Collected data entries
..............................

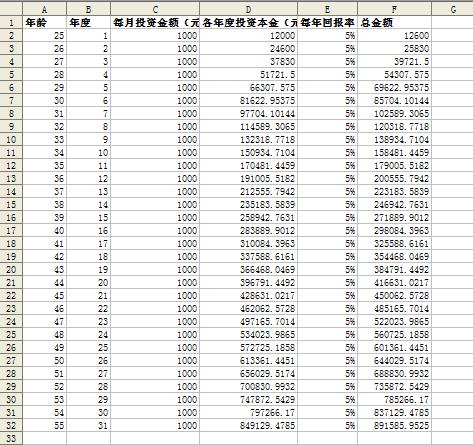Viewport: 473px width, 445px height.
Task: Click the 每月投资金额 header cell
Action: coord(155,22)
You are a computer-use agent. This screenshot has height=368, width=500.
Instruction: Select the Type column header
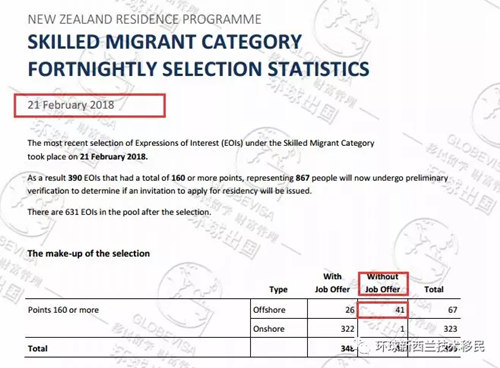coord(278,290)
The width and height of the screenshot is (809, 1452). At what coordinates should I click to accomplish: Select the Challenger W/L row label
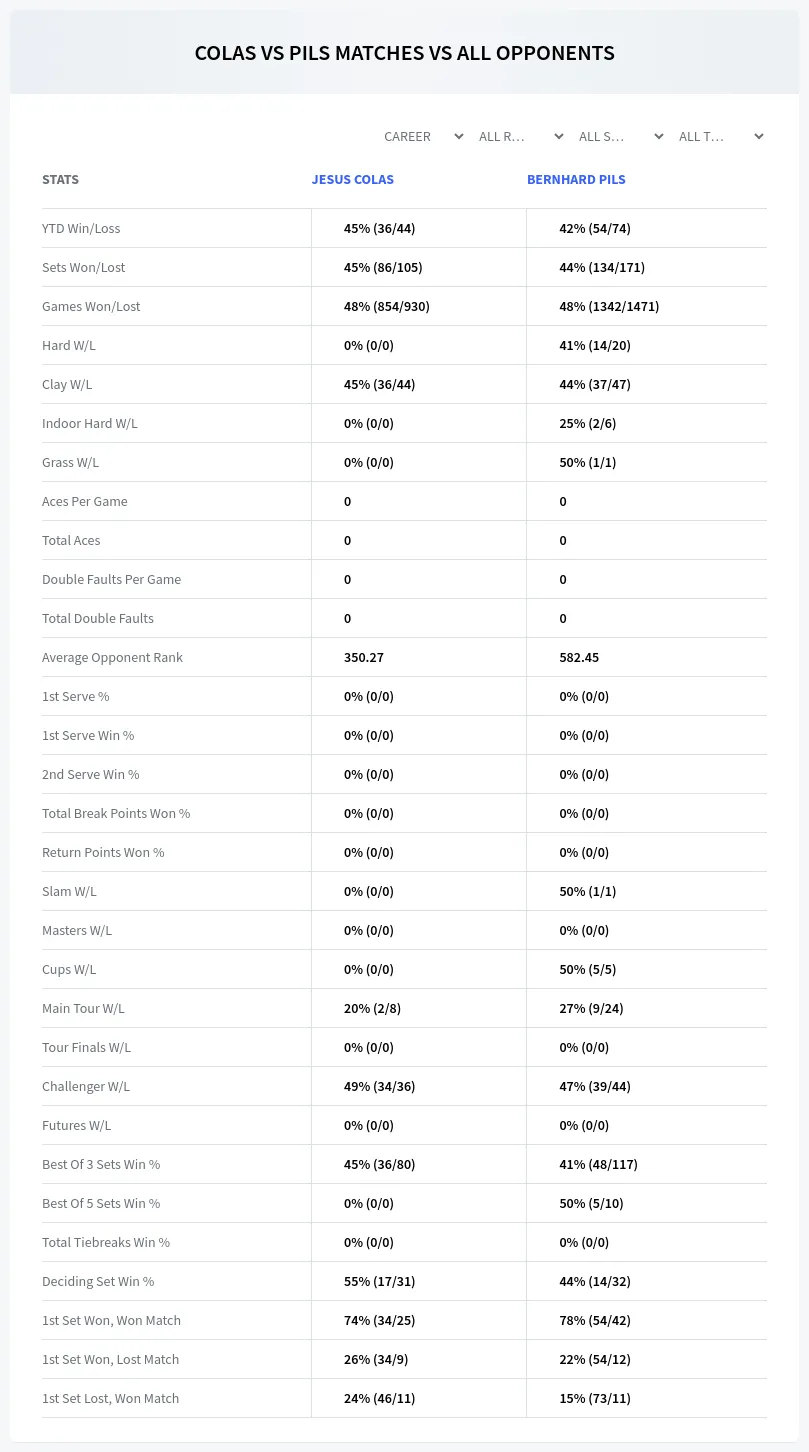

..............................

Task description »
The lines from the one containing "You are a computer-use" through the last line of the entries are to be copied exactly, both ends included, and the pictures are to be omitted.

Solution to the exercise »
You are a computer-use agent. This screenshot has height=368, width=500.
Instruction: Select the Type column header
coord(278,290)
The width and height of the screenshot is (809, 1452). At what coordinates should I click to accomplish: Select the Challenger W/L row label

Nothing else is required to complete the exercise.